Opioids, sometimes called narcotics, are a class of drugs that include legal prescription medications, the illegal drug heroin, and synthetic substances such as fentanyl. Opioids are commonly prescribed by medical providers to reduce pain, including pain associated with cancer or following a surgery (i.e., severe acute pain). Opioids can negatively affect the reward center in the brain, leading users to need more and more over time. As a result, these drugs can be highly addictive.
Natural opioids are derived directly from the opium poppy plant. Natural opiates include morphine, codeine and thebaine.
Semi-synthetic (man-made) opioids are created in labs from natural opiates. Semi-synthetic opioids include hydromorphone (Dilaudid® and Exalgo®), hydrocodone (Vicodin®), oxycodone (OxyContin® and Percocet®), oxymorphone (Opana®), and heroin, which is made from morphine.
Synthetic opioids are produced entirely by people in a lab. Examples of synthetic opioids include fentanyl, carfentanil, methadone, tramadol and more.
“Opioid use disorder causes measurable changes in the brain. It’s a real thing that you can see,” says Dr. Caleb Banta-Green, principal research scientist with the University of Washington’s Alcohol and Drug Abuse Institute. “It’s a biological condition that’s driving behavior. While it looks like a person making bad choices over and over, it’s really about the brain being hijacked by the drug.”
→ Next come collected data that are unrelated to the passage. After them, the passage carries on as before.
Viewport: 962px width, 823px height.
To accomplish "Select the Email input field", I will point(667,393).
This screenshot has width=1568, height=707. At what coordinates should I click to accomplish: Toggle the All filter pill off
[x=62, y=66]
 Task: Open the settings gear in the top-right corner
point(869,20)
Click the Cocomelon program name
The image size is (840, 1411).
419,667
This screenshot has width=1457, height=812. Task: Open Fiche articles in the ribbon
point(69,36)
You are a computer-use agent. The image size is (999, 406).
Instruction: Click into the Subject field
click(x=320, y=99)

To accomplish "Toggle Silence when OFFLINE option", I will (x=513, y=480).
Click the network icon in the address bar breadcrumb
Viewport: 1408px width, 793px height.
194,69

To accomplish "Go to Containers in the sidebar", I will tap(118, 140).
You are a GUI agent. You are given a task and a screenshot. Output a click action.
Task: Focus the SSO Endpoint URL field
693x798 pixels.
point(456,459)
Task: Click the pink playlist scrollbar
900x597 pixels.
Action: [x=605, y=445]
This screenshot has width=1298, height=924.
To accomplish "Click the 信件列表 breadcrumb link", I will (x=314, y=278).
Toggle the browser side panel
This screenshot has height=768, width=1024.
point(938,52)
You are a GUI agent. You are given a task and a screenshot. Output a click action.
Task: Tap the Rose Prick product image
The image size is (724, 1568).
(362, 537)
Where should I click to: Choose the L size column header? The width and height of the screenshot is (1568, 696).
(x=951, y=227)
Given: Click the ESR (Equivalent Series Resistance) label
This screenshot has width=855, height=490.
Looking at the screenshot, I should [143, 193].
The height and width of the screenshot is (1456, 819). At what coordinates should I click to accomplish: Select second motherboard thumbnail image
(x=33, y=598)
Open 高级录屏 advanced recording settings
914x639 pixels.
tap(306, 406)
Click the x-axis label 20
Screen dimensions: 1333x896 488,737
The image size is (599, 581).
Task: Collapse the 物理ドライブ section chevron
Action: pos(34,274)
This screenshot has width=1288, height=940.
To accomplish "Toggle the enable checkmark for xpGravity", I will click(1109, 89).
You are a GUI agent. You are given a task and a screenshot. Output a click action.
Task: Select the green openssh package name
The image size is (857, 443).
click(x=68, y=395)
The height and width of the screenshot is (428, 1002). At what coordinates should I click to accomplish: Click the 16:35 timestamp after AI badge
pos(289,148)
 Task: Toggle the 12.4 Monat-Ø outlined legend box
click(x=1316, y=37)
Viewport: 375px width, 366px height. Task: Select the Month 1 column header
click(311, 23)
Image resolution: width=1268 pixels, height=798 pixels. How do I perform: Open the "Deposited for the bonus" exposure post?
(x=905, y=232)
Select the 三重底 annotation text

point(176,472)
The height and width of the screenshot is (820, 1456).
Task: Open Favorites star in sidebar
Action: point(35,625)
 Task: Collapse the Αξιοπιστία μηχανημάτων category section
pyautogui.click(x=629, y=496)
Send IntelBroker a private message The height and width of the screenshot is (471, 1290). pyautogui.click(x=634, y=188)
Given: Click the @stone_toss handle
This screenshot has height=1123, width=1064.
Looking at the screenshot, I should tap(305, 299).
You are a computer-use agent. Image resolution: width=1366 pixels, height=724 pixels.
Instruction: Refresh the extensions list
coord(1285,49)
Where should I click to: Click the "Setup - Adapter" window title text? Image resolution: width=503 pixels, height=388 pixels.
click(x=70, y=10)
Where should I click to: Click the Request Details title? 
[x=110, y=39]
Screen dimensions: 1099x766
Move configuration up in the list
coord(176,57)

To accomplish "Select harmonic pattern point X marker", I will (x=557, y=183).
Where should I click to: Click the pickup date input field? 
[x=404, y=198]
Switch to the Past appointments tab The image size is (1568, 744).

Opioids attach to proteins, called opioid receptors, on nerve cells in the brain, spinal cord, gut and other parts of the body. By attaching to receptors, opioids block pain signals or “messages” from reaching the brain, which then curbs the feeling of pain. That is why opioid medications are often prescribed for severe acute pain, including pain associated with cancer or surgery. While opioids can effectively relieve pain, they do carry some risks and can be highly addictive.
Along with reducing pain, opioids increase pleasure by releasing dopamine, one of the “feel good chemicals” in the brain. Research has shown that the drugs most used by humans (e.g., opiates, alcohol, nicotine, amphetamines and cocaine) create a neurochemical reaction that significantly increase the amount of dopamine that is released by neurons in the brain’s reward center. This dopamine overflow results in the feeling of being “high.” The body eventually adjusts to the pain-blocking properties and abundance of dopamine, which means a larger dose is needed to get the same level of pain control or high. Your brain becomes hard-wired to seek opioids to maintain its new normal, which is labeled as dependence.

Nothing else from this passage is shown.